Here’s a deep‑research brief on the claim “723.4 kg (1,595 lb) — Eric Kim.”

TL;DR (bottom line)

What exactly is being claimed?

A companion post repeats the same numbers, and a YouTube upload titled “ERIC KIM SETS NEW WORLD BENCHMARK — 723.4 KG …” was published the same day. 

What counts as a rack pull, and why it matters here

A rack pull is a deadlift from elevated pins/blocks (often near or above the knees). Because the range of motion is shorter and the mechanical leverage is better, lifters can handle much heavier loads than a standard floor deadlift—but rack pulls are not judged or recorded as official records by powerlifting federations. Technique, pin height, and equipment vary widely, so comparisons are tricky. 

External benchmarks (to calibrate expectations)

Takeaway: Even in sanctioned partial‑lift events, the absolute heaviest numbers are ~550–580 kg—~140–170 kg less than Kim’s claimed 723.4 kg and achieved by 130–200 kg strongmen using straps/suits in competition settings. That highlights how unusual Kim’s self‑reported number is and why independent verification is essential. 

Evidence trail for the 723.4 kg claim

  1. Self‑published announcement with metrics table (lift type, load, bodyweight, location/date; includes “verification pending”).  
  2. YouTube upload on his channel repeating the 723.4 kg figure.  
  3. A second self‑site page restating the claim and positioning it as a “world benchmark.”  

I found no coverage by neutral outlets (e.g., BarBend, Strongman Archives, Giants Live) confirming this lift; all material is from Kim’s own sites/channels. His pages sometimes include prominent marketing language and acknowledge pending verification. 

Known prior lifts Kim has self‑posted (for progression context)

Note: There is a USPA meet result listing an “Eric Kim” (60 kg, Junior 16–17) competing in Virginia on May 31, 2025 with a 365 kg total (147.5 kg deadlift). Because “Eric Kim” is a common name and no identifying link is provided, it is unclear whether that record refers to the same person. I include it only to illustrate the risk of name confusion. 

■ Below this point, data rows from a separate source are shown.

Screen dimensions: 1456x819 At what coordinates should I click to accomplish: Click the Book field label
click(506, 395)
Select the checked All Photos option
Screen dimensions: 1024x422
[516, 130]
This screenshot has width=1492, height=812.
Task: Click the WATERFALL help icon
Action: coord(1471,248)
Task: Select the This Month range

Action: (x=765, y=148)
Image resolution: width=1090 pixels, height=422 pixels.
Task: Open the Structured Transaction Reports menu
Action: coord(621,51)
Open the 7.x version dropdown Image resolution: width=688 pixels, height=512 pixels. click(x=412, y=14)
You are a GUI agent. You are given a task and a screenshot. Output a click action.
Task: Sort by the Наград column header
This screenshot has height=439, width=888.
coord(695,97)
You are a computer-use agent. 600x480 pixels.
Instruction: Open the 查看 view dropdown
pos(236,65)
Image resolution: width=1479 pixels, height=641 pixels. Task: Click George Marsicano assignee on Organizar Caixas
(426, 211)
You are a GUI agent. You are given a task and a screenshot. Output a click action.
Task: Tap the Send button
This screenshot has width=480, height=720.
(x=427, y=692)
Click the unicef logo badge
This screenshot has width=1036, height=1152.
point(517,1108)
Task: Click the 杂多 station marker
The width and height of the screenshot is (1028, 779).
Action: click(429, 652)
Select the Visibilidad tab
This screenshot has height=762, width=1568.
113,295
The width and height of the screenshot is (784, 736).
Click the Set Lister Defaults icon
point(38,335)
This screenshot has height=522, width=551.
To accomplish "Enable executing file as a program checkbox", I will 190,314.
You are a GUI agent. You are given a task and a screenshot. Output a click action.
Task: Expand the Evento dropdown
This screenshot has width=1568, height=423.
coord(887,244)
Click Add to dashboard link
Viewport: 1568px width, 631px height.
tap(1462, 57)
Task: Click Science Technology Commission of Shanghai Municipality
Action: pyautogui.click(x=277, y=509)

Credibility checklist — what would 

actually

 verify 723.4 kg

For a claim this far beyond historical norms, credible verification would minimally require:

  1. Independent weigh‑in of every component (bar, collars, plates) on a calibrated, NTEP‑certified scale, filmed in one continuous take.
  2. Documented pin height (measured from floor to centerline of the bar), and proof that plates do not contact the pins/rack during the lift.
  3. Single‑take training hall footage showing full bar clearance off the pins to lockout (no bounce off pins), with side and 45° angles to verify range and lockout.
  4. Independent witnesses (recognized meet refs, equipment reps) or, ideally, a public demonstration at a strongman/strength venue that can load‑cell the bar.
  5. Make/model of bar and plate spec (e.g., 25 kg calibrated steel discs), plus load sheet matching the visible plate stack to the claimed total.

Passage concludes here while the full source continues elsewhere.